Изменить размер шрифта - +
Удачнее всех съездила Черстин, причем именно потому, что ее поездка не дала никаких результатов.

Никто из экипажа самолета не запомнил Эдвина Рейнолдса, никто не вспомнил ничего нового. Скорее всего, он ничем особенным не выделялся. Everyman, самый обычный человек, как многие серийные убийцы. Логично предположить, что тот, кто всего час назад изощренно пытал и убивал свою жертву, обязательно должен выделяться из общей массы, и даже если в руках у него нет окровавленного топора, взгляд не блуждает, а одежда и руки не испачканы кровью, он все же должен чем-то отличаться от остальных. Ан нет, ничего подобного, никто его не запомнил. Это само по себе давало пищу для размышлений.

Йельм представил результаты своего посещения редакции кратко и был весьма доволен формулировкой:

— Мнения о личности Ларса-Эрика Хасселя полярны.

На “Шерхольмене” Йельм очнулся от своих музыкальных грез, открыл глаза и посмотрел на соседей. Взгляд дамы продолжал сверлить его так, будто он был сам антихрист. Заставив себя не думать о ней, Йельм отвел глаза и уже хотел снова закрыть их, когда вдруг прямо напротив увидел Силлу.

— А кто сейчас с детьми? — вырвалось у Йельма. Он тут же прикусил язык, но было уже поздно.

Силла холодно посмотрела на него.

— Сначала здравствуй, — сказала она.

— Извини, — смешался он и поцеловал ее в щеку. — Я немного задумался.

С легкой гримасой она показала на уши.

— Ты кричишь.

— Извини, — повторил он, чувствуя себя полным идиотом, и вынул наушники.

— Детям, если ты помнишь, уже шестнадцать и четырнадцать. Они вполне могут побыть дома одни.

Йельм затряс головой и попытался рассмеяться.

— Все, прикусил язык, — сказал он.

— Поздно, — ответила она.

И все же лед был сломан. Это было одно из тех особенных мгновений, когда они не обращали внимания на недостатки и могли читать мысли друг друга. Редкий момент, когда привычка друг к другу не раздражает, а объединяет людей.

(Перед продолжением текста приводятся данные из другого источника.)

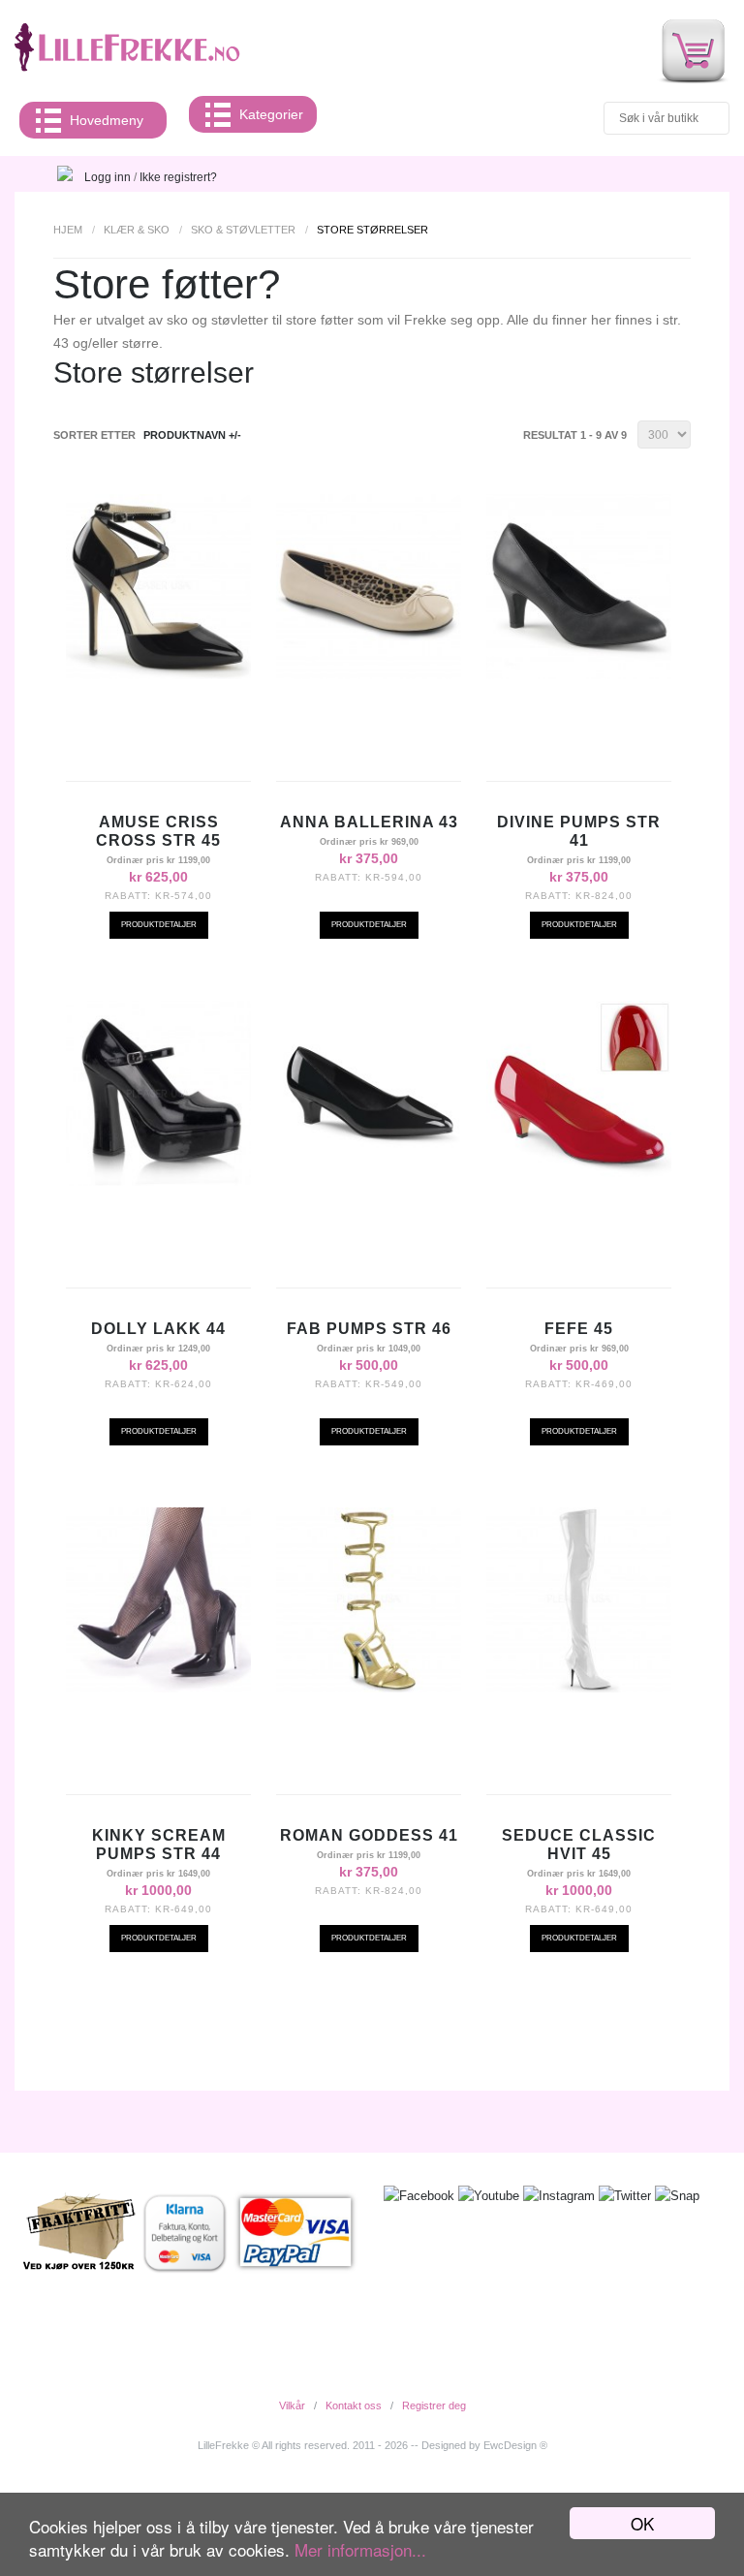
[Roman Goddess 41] (368, 1687)
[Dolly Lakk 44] (158, 1181)
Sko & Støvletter (243, 229)
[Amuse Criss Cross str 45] (158, 674)
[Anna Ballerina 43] (368, 674)
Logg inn (107, 177)
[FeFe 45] (578, 1181)
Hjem (67, 229)
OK (642, 2523)
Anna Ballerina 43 (369, 822)
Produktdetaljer (159, 924)
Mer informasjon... (360, 2549)
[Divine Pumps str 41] (578, 674)
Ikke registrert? (178, 177)
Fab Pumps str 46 (369, 1328)
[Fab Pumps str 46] (368, 1181)
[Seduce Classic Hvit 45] (578, 1687)
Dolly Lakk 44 (158, 1328)
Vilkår (292, 2405)
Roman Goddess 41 (369, 1835)
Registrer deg (434, 2405)
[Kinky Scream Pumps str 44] (158, 1687)
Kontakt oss (354, 2405)
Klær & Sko (137, 229)
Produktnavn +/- (192, 435)
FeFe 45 (578, 1328)
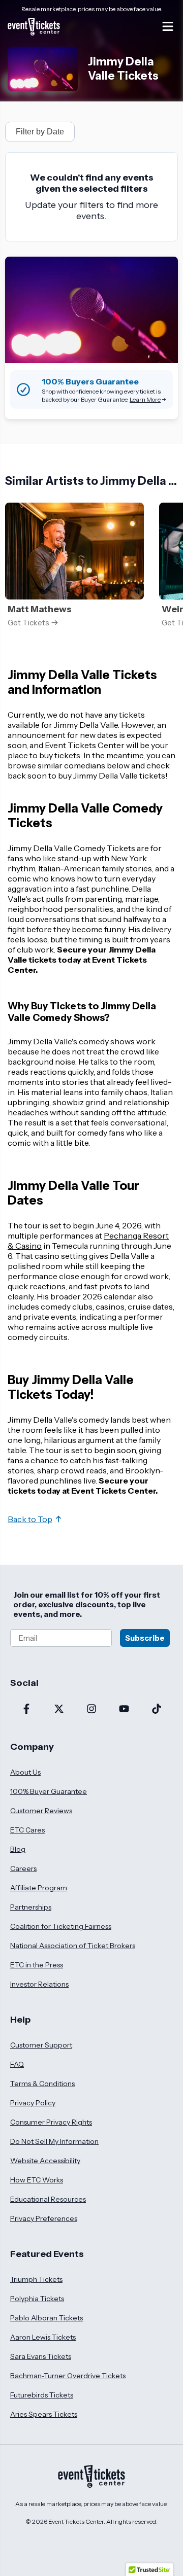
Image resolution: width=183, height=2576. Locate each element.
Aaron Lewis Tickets (43, 2337)
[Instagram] (91, 1710)
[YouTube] (124, 1710)
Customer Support (41, 2045)
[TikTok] (156, 1710)
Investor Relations (39, 1984)
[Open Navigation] (167, 26)
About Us (25, 1772)
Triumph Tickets (36, 2279)
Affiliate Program (38, 1887)
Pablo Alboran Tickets (46, 2317)
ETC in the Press (36, 1964)
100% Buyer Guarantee (48, 1791)
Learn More (145, 399)
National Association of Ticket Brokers (72, 1945)
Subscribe (145, 1638)
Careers (23, 1868)
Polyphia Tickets (37, 2298)
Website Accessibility (45, 2160)
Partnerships (30, 1907)
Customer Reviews (41, 1810)
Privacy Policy (32, 2102)
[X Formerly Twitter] (59, 1710)
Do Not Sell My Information (54, 2141)
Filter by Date (40, 131)
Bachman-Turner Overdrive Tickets (68, 2375)
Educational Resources (48, 2199)
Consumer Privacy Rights (51, 2122)
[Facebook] (26, 1710)
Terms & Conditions (42, 2083)
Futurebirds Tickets (41, 2394)
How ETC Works (36, 2179)
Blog (17, 1849)
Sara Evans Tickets (40, 2356)
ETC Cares (27, 1829)
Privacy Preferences (43, 2218)
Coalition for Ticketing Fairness (60, 1926)
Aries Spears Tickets (43, 2414)
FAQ (17, 2064)
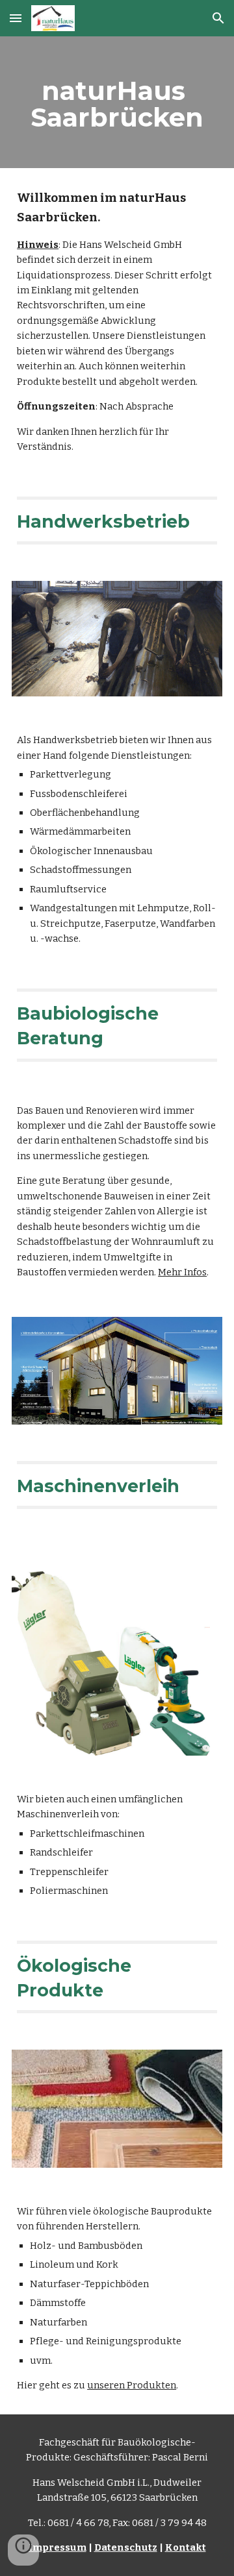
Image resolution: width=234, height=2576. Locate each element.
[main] (117, 102)
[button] (15, 18)
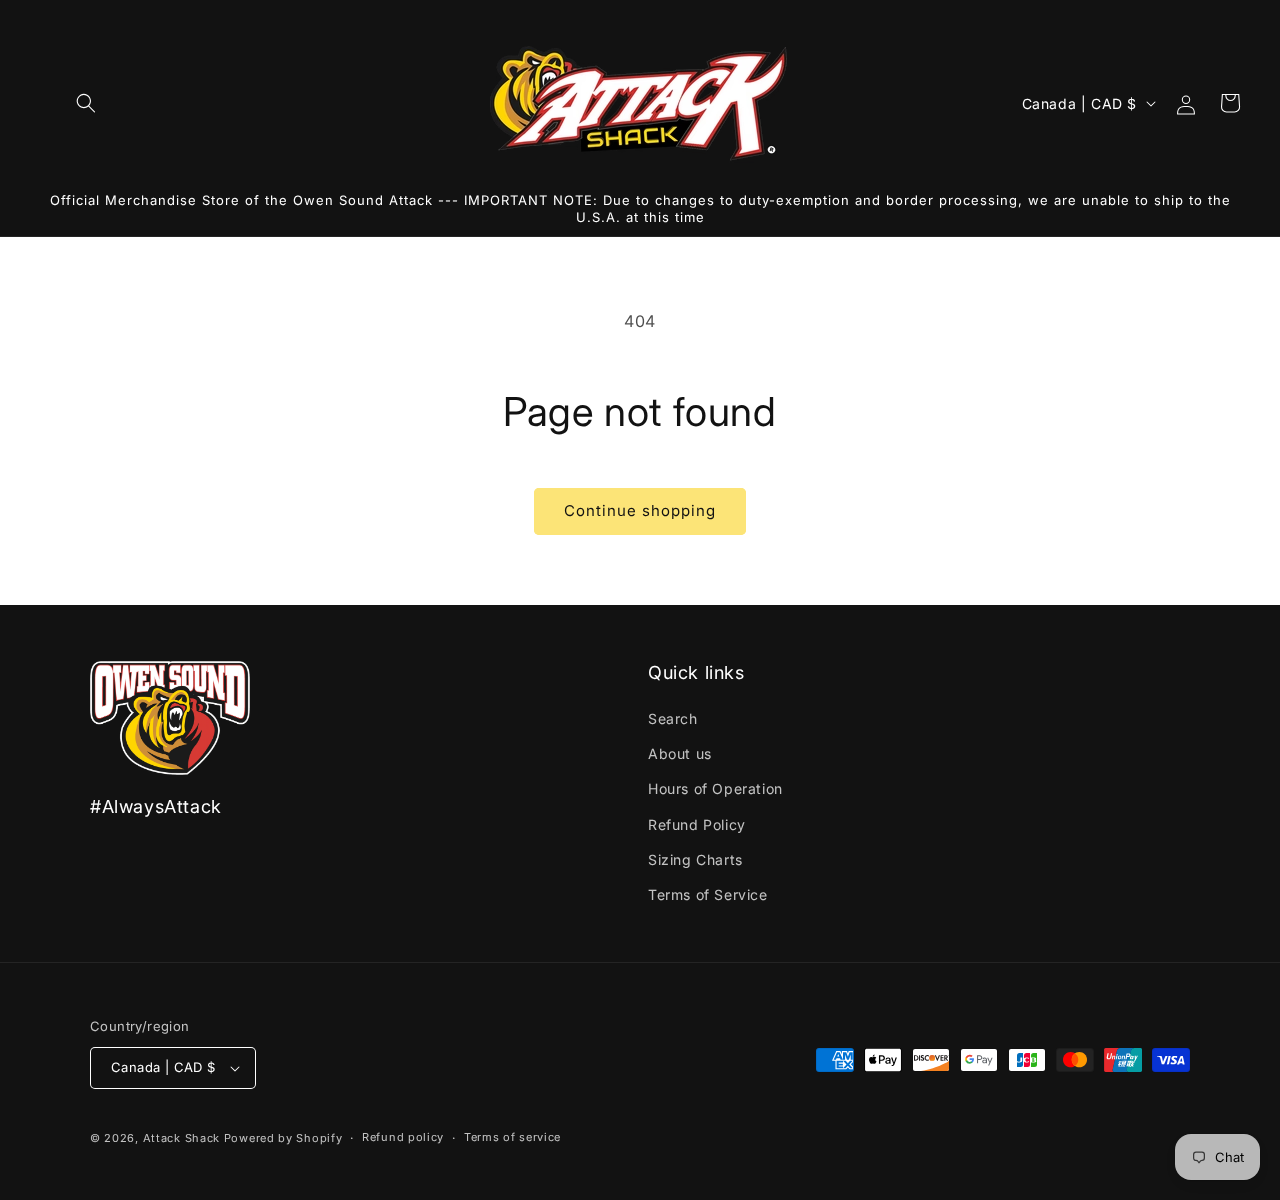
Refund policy (403, 1137)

— Привет, — начал он еще раз и положил свою руку на ее.

— Привет, — ответила она.

— Ты где была?

— Купила занавеску для душевой. На старой уже появился грибок. Ты видел на ней черные пятна?

— Я думал, это от твоего жевательного табака.

Она улыбнулась. Раньше она смеялась его шуткам. Теперь только улыбается. Он не знал, почему. То ли она больше не находила его шутки смешными, то ли внушила себе, будто смех ей не к лицу.

Или так проявляется зрелость?

Он все еще считал ее красивой. Светлые чуть взъерошенные волосы, стрижка “под пажа”, сексуальная одежда. Годы отпечатались морщинками в уголках глаз, а не лишними килограммами на талии. Эти глаза умели видеть его насквозь, но в последнее время смотрели на него не слишком внимательно.

Йельму нравилось, когда его видели насквозь. Это понимание пришло к нему не сразу, но теперь он был в этом уверен. Чтобы увидеть насквозь, мало посмотреть на человека один раз, нужно приглядеться к нему внимательнее, а это люди делают редко. “Because first impressions last!” — против воли вспомнились ему слова из рекламного ролика.

— Что-то случилось на работе, — констатировала Силла.

— Давай про работу потом, — предложил он и улыбнулся.

— А что с губой?

— Увидишь по телевизору.

Они болтали всю дорогу до Нурсборга. Йельм постарался перевести разговор со своей работы на ее. Силла работала медсестрой в реабилитационном отделении больницы в Худдинге, и в запасе у нее всегда было множество трагикомических историй.